For TIME'S chief European correspondent William Rademaekers, this week's Conference on Security and Cooperation in Europe is the most recent in a 20-year series of cold war "thaws" and crises that he has covered. Arriving in Europe in 1955 at the time of the spirit of Geneva, the first of the elusive efforts at superpower detente, Rademaekers, who speaks fluent Hungarian, was soon covering the Soviet invasion of Hungary. Like other Western journalists in the late '50s he could not get visas for Eastern European countries. When the cold war eased in the mid-'60s he found visas often did not help much. While working on a cover story on President Nicolae Ceausescu, Rademaekers spent three weeks in Rumania and could not "get within ten feet of a high party official." Needing some descriptive details for a cover portrait (TIME, March 18, 1966), he asked a Rumanian press officer for help. What color, for example, were Ceausescu's eyes? The officer did not know. Nor did he know anyone who did know. "He wouldn't ask," says Rademaekers. "He couldn't ask.
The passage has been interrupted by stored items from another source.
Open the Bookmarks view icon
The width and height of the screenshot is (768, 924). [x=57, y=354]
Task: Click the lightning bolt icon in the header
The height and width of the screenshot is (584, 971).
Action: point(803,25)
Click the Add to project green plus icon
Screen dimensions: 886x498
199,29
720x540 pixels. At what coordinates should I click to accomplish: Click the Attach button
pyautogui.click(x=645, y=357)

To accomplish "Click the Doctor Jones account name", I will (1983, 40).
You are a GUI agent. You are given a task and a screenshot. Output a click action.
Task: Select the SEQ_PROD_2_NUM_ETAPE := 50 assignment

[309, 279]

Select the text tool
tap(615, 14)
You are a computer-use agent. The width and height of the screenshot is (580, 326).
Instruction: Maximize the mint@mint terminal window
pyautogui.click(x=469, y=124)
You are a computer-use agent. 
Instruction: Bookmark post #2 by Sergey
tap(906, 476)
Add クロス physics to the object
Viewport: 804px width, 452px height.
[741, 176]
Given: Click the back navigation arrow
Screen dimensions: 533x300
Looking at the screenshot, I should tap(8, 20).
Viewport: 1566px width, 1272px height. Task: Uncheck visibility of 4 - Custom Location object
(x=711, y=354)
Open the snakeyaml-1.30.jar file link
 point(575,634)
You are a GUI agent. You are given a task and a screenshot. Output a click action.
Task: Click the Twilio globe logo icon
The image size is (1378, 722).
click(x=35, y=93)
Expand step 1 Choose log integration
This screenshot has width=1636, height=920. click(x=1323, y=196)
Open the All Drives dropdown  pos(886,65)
Finally, in total frustration I cabled New York to color them a safe, Communist red." Detente has already eased such problems of communication. "We can see deputy premiers and foreign ministers easily these days," Rademaekers reports, "and even look at their eyes."

Bonn Bureau Chief Bruce Nelan went to Helsinki in mid-July to find out in advance the schedule for the hectic 54 hours of the summit. Thus he got a head start on most of the 2,000 journalists expected to cover the event. "There will be 35 heads of state here," cabled Nelan, "and they are meeting not only as a group but also in a crisscrossing web of bilateral talks. It seems likely that no one will know exactly what went on until some time after it's over." Keeping tabs on the receptions, breakfasts, lunches and secret rendezvous is one problem Nelan is prepared to cope with. Among the others: "snarled schedules, traffic jams, overzealous security men, angry reporters and stupefied hoteliers."

While Europe's diplomats meet to consecrate detente, dissident Soviet Physicist Andrei Sakharov offers some cogent reservations about the process in a recently completed essay, My Country and the World. Excerpts from it accompany our cover story. They were selected by TIME'S State Department correspondent Strobe Talbott, whose previous credits include translating two volumes of Khrushchev Remembers (Little, Brown & Co.), including his The Last Testament in 1974.